What to work on.
Below are entries; copy exactly the lines from the one with "Click the Most Popular badge" through the one with "The image size is (1280, 720).", both included, and leave out the rest.

Pixel coordinate grounding data
*** Begin section ***

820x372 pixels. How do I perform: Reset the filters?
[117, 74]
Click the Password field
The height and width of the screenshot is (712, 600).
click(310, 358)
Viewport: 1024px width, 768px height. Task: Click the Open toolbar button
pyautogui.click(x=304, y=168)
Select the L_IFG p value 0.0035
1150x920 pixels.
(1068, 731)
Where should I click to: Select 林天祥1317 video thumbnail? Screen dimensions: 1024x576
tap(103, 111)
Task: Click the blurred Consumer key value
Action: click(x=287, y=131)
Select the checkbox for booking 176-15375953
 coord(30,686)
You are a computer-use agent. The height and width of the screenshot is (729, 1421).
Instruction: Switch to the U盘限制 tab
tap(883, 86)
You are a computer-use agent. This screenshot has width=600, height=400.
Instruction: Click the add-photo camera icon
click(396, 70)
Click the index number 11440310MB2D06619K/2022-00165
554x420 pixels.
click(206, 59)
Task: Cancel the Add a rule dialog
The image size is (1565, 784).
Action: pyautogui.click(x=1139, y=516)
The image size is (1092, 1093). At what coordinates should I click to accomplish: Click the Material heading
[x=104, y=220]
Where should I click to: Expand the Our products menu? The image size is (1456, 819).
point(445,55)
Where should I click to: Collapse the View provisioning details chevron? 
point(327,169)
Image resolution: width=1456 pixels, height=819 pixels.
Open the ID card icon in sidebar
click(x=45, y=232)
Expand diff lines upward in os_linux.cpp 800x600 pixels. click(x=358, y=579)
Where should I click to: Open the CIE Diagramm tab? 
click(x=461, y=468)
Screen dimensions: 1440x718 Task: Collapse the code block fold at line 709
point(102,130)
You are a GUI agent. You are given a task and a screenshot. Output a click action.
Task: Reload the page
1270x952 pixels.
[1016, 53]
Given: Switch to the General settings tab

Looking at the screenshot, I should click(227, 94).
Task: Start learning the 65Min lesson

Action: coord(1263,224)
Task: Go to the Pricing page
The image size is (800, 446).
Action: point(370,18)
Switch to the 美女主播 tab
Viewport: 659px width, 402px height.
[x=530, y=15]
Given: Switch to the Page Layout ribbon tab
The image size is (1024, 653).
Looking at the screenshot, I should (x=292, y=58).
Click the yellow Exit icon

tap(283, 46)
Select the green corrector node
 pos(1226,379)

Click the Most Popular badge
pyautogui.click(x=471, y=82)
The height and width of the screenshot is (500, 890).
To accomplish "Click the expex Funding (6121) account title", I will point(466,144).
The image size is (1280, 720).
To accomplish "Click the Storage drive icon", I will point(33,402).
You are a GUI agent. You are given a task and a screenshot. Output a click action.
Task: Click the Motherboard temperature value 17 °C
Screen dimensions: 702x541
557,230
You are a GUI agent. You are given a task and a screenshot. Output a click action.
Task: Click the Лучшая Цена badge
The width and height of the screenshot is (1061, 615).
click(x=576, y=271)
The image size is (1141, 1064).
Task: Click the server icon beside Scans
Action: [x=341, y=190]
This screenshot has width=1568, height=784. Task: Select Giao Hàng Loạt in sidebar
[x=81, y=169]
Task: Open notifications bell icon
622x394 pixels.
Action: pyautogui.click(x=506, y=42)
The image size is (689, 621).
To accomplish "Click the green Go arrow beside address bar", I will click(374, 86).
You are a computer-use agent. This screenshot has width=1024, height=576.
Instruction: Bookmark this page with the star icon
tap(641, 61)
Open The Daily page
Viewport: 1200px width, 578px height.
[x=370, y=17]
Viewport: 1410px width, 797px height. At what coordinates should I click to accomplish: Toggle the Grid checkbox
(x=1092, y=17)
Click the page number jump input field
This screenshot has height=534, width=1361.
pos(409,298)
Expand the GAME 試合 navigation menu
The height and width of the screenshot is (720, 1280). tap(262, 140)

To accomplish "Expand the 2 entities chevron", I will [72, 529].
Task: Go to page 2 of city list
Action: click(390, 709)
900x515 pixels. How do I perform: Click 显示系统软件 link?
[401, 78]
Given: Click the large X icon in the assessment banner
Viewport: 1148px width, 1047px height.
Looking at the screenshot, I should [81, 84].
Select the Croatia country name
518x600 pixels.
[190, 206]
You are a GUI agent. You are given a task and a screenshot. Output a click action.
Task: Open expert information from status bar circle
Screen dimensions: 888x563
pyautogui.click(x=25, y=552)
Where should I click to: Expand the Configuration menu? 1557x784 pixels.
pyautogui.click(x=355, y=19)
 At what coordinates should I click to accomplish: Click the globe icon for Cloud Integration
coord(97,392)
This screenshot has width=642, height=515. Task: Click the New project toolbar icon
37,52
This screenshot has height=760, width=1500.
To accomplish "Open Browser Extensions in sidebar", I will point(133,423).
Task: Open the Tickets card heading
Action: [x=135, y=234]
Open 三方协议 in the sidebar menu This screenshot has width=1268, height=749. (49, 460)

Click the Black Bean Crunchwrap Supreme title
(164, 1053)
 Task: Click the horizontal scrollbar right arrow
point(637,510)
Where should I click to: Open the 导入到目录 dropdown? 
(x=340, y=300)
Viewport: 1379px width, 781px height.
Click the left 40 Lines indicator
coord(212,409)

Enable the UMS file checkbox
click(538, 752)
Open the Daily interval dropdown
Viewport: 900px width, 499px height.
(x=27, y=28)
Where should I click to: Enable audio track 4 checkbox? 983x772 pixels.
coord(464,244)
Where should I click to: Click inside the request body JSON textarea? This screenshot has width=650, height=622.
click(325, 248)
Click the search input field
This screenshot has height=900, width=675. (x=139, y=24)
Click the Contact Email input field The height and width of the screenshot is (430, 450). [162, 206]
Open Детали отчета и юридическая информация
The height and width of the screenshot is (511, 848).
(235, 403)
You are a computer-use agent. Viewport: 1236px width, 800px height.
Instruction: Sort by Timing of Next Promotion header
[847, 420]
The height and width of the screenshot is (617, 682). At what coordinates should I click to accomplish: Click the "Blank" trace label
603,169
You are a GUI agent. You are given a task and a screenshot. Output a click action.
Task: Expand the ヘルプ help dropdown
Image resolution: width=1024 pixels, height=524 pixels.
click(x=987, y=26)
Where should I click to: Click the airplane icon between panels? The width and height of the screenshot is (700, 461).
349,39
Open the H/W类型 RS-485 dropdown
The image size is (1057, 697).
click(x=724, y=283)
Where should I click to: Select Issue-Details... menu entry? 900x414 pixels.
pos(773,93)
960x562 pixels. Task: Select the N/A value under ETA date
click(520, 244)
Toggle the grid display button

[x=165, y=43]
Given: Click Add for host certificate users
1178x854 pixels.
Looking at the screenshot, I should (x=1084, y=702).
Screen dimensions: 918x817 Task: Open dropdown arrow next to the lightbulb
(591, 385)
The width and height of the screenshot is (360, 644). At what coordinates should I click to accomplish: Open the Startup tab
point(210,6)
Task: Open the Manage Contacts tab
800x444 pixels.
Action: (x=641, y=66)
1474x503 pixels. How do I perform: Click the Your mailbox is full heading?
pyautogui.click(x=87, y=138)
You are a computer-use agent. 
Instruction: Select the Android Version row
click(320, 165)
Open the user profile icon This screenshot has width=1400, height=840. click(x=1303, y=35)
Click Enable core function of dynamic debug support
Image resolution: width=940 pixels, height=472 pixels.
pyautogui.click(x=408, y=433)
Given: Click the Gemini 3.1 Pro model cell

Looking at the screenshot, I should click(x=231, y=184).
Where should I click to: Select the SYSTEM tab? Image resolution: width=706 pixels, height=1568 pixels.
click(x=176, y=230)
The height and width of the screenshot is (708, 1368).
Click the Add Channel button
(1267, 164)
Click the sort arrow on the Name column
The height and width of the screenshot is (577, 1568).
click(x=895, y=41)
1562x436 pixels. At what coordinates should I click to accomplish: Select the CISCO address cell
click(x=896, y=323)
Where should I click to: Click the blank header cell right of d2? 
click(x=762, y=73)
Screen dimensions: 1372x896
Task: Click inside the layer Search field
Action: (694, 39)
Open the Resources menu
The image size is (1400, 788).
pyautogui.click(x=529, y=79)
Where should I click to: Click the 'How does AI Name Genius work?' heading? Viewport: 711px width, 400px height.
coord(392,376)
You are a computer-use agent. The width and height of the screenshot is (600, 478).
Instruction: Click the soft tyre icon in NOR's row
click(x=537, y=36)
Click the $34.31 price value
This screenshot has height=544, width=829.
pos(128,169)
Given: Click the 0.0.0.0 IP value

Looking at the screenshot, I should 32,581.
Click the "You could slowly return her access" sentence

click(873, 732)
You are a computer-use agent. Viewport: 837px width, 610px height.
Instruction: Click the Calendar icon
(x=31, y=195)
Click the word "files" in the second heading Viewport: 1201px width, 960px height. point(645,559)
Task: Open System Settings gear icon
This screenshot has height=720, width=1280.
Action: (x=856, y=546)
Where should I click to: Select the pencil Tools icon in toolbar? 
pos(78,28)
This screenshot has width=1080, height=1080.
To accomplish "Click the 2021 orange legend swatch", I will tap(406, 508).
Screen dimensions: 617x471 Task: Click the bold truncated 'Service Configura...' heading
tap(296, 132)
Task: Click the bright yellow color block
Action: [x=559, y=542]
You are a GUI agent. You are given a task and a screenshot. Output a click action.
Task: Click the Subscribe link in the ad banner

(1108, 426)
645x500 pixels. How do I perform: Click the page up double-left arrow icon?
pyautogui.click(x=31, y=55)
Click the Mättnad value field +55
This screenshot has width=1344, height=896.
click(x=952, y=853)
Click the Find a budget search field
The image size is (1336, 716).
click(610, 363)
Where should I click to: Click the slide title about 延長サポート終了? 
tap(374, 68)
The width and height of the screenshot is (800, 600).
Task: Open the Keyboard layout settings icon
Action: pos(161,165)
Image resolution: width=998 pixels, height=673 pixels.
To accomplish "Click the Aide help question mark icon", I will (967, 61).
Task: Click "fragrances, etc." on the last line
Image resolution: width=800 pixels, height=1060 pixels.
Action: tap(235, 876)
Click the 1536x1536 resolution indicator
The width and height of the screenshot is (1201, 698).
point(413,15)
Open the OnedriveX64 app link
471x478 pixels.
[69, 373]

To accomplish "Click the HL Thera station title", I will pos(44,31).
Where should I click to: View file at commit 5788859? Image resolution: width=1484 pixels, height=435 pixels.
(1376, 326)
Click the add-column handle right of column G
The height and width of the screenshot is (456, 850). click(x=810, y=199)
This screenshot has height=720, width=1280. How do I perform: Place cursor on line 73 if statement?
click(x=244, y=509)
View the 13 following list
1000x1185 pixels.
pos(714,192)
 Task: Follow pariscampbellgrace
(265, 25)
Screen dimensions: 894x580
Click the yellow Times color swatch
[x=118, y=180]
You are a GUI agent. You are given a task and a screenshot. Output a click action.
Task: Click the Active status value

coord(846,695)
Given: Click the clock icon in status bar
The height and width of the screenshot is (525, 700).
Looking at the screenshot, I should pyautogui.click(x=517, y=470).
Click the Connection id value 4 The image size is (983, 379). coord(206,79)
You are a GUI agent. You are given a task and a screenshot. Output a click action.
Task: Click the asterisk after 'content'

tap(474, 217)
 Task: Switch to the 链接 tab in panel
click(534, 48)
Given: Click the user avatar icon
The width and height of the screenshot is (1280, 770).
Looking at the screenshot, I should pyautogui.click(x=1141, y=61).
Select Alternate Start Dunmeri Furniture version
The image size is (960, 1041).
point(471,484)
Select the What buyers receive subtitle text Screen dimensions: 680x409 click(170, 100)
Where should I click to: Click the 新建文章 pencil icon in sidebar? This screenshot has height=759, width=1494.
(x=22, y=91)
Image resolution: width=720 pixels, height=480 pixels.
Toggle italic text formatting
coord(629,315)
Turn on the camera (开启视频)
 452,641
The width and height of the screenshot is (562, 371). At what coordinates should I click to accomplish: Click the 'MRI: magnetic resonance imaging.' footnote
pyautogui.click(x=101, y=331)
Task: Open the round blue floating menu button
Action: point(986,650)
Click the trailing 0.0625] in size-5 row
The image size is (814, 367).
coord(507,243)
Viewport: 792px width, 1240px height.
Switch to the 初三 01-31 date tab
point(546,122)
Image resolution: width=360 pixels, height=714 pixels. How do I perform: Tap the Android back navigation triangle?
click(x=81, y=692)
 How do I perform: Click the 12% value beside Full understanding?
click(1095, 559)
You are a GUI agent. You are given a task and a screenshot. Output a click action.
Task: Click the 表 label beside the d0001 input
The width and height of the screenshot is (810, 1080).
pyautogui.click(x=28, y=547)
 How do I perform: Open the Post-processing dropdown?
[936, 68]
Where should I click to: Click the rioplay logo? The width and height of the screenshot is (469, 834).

*** End section ***

Your response.
Click the Most Popular badge
pyautogui.click(x=471, y=82)
The height and width of the screenshot is (500, 890).
To accomplish "Click the expex Funding (6121) account title", I will point(466,144).
The image size is (1280, 720).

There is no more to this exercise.